◆ Task statement ◆
Without the images, write out the entries word for word.

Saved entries
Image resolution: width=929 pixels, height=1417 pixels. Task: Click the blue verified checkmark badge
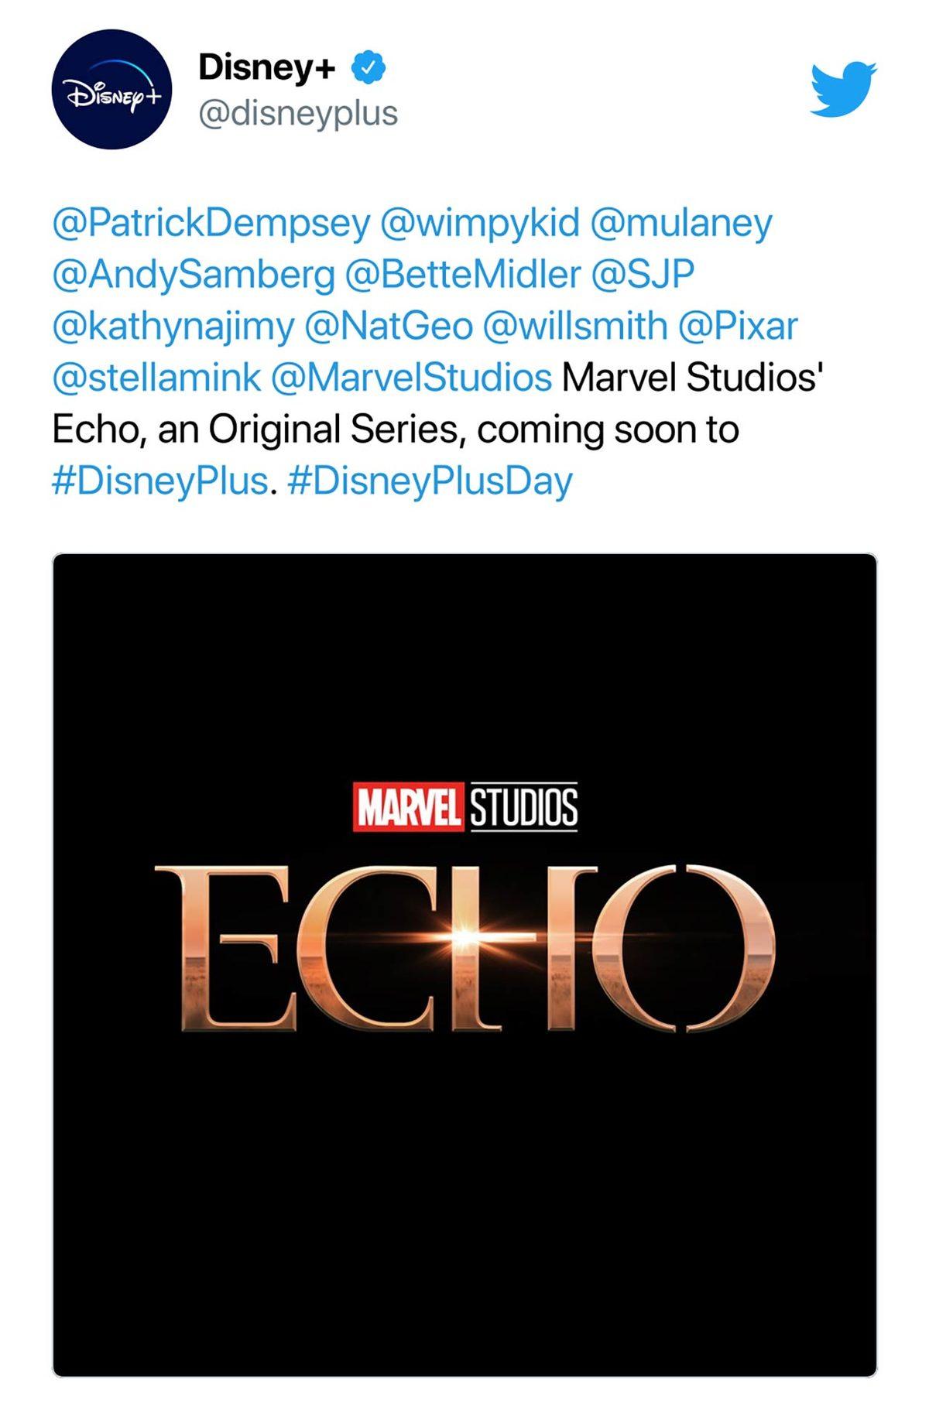click(369, 67)
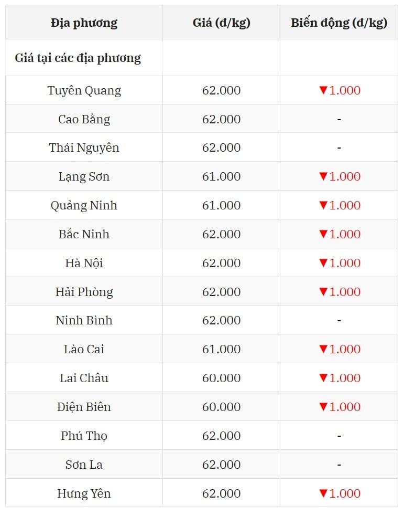Click the red down arrow for Lạng Sơn
The width and height of the screenshot is (404, 516).
tap(323, 176)
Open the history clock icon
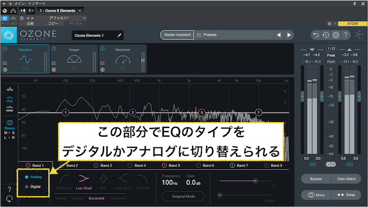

◆ Solution to this problem ◆
Image resolution: width=929 pixels, height=1417 pixels. Task: Click the blue verified checkmark badge
click(369, 67)
Click the red down arrow for Lạng Sơn
The width and height of the screenshot is (404, 516).
tap(323, 176)
Open the history clock icon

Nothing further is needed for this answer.